-------- DATA TO PROCESS --------

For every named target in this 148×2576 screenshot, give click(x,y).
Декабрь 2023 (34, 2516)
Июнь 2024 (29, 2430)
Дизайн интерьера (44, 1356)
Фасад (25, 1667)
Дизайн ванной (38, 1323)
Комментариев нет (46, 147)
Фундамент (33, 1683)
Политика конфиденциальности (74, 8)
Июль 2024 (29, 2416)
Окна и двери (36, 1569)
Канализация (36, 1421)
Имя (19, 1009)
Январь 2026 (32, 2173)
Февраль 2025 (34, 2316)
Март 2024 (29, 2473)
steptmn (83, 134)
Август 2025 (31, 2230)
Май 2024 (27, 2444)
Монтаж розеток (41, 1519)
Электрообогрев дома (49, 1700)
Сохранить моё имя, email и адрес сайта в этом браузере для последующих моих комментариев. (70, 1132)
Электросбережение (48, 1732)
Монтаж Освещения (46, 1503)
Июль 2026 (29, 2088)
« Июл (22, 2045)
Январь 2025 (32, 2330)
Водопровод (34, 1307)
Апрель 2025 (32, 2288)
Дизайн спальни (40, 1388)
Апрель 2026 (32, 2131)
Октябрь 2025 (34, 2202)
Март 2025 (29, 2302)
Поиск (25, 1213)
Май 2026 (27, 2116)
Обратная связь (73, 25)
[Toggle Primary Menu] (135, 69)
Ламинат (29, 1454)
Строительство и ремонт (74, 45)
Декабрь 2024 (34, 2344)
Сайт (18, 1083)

--------

» ACTIVITY
From the records above, extract every entry exactly as given.

» ANSWER SECTION
For every named target in this 148×2576 screenshot, give click(x,y).
Декабрь 2023 (34, 2516)
Июнь 2024 (29, 2430)
Дизайн интерьера (44, 1356)
Фасад (25, 1667)
Дизайн ванной (38, 1323)
Комментариев нет (46, 147)
Фундамент (33, 1683)
Политика конфиденциальности (74, 8)
Июль 2024 (29, 2416)
Окна и двери (36, 1569)
Канализация (36, 1421)
Имя (19, 1009)
Январь 2026 (32, 2173)
Февраль 2025 (34, 2316)
Март 2024 (29, 2473)
steptmn (83, 134)
Август 2025 (31, 2230)
Май 2024 (27, 2444)
Монтаж розеток (41, 1519)
Электрообогрев дома (49, 1700)
Сохранить моё имя, email и адрес сайта в этом браузере для последующих моих комментариев. (70, 1132)
Электросбережение (48, 1732)
Монтаж Освещения (46, 1503)
Июль 2026 (29, 2088)
« Июл (22, 2045)
Январь 2025 (32, 2330)
Водопровод (34, 1307)
Апрель 2025 (32, 2288)
Дизайн спальни (40, 1388)
Апрель 2026 (32, 2131)
Октябрь 2025 (34, 2202)
Март 2025 (29, 2302)
Поиск (25, 1213)
Май 2026 (27, 2116)
Обратная связь (73, 25)
[Toggle Primary Menu] (135, 69)
Ламинат (29, 1454)
Строительство и ремонт (74, 45)
Декабрь 2024 (34, 2344)
Сайт (18, 1083)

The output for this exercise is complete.